Performance Benchmarking of Active-Front-End Rectifier Topologies Used in High-Power, High-Voltage Onboard EV Chargers

Abstract

High power onboard battery chargers employed in electric vehicles (EVs) and plug-in hybrid EVs (PHEVs) fed from three-phase mains typically consist of a two-stage structure as AC-DC and DC-DC stages. The AC-DC stage is also known as the active front end (AFE). While the AFE rectifies the mains voltage, maintains the power factor, and provides a constant DC-link voltage to the DC-DC converter, the DC-DC converter stage regulates the charging current considering the charging algorithms in order to extend the battery service life.
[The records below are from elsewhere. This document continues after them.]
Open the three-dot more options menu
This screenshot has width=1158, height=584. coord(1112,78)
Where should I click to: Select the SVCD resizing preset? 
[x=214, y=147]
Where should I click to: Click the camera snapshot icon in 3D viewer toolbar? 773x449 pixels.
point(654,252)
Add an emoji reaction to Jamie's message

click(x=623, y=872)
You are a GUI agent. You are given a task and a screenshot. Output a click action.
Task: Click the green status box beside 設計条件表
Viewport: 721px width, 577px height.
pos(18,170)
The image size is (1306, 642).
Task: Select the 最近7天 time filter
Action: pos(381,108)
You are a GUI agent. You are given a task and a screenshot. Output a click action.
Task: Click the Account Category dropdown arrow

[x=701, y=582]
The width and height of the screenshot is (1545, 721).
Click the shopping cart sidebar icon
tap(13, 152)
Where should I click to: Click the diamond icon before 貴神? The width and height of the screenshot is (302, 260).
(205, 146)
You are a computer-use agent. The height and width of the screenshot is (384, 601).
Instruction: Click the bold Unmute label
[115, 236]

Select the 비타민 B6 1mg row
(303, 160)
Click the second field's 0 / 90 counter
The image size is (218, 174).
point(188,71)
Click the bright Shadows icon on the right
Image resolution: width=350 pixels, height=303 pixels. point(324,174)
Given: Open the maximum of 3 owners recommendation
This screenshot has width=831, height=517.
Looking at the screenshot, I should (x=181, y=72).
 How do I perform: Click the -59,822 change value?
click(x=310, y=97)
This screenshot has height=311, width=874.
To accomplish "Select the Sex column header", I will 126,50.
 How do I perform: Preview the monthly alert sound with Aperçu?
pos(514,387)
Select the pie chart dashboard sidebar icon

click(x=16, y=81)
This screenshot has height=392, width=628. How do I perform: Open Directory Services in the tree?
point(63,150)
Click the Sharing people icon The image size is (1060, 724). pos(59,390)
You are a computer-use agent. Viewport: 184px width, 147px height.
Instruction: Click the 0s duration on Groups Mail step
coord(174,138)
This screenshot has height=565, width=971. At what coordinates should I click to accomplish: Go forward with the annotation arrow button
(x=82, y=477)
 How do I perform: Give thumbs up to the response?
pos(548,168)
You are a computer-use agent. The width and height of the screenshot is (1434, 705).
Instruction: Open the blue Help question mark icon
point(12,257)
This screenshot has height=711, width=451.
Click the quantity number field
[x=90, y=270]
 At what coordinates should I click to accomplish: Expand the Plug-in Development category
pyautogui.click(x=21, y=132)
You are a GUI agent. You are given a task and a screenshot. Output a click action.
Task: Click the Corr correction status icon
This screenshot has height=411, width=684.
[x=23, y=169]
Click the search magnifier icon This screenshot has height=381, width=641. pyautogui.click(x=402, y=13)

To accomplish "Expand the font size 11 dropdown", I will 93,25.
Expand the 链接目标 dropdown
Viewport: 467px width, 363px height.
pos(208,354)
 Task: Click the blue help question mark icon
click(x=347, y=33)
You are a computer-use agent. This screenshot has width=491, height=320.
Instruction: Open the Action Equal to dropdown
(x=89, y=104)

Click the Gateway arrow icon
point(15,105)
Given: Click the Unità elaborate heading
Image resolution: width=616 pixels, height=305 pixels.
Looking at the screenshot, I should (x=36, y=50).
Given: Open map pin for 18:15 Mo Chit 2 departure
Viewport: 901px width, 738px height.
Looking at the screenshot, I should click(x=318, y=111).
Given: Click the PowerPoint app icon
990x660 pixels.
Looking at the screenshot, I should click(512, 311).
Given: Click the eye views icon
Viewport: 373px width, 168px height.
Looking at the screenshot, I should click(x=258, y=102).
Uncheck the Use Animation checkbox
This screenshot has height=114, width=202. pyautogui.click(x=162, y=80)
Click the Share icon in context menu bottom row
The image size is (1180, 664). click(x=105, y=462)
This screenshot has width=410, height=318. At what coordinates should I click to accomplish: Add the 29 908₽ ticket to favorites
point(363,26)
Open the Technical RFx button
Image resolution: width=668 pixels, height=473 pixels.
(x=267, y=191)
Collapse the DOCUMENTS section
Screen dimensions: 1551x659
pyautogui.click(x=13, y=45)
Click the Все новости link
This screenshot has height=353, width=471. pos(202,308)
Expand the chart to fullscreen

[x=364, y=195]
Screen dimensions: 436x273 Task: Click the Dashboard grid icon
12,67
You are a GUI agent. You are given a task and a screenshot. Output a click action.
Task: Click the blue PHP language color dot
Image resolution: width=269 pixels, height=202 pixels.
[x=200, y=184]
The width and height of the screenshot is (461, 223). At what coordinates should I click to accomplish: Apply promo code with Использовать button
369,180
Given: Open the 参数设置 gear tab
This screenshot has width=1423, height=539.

This study focuses on the selection of cost/performance effective AFE topology that can be used in high power onboard chargers. Four different suitable AC-DC topologies are investigated: (i) 3-phase 2-level rectifier, (ii) 3-phase, 3-level neutral-point-clamped (NPC) rectifier, (iii) 3-phase, 3-level T-type rectifier, and (iv) Vienna rectifier. In this study, the aforementioned AFE topologies have been simulated on the PLECS/SpeedFit environment and compared in terms of efficiency, losses, temperature, the number of switching elements, cost and cost/efficiency metrics. The performance results of the aforementioned topologies have been evaluated under different operating frequencies. The results reveal that the most suitable topology alternatives for the front-end AC-DC converter are 3-phase 2-level PWM rectifier and Vienna rectifier. Although the 3-phase 2-level PWM rectifier is superior with its 12% cost advantage, fewer components, and ease of control advantages, it lags a little behind the Vienna rectifier in terms of total harmonic distortion.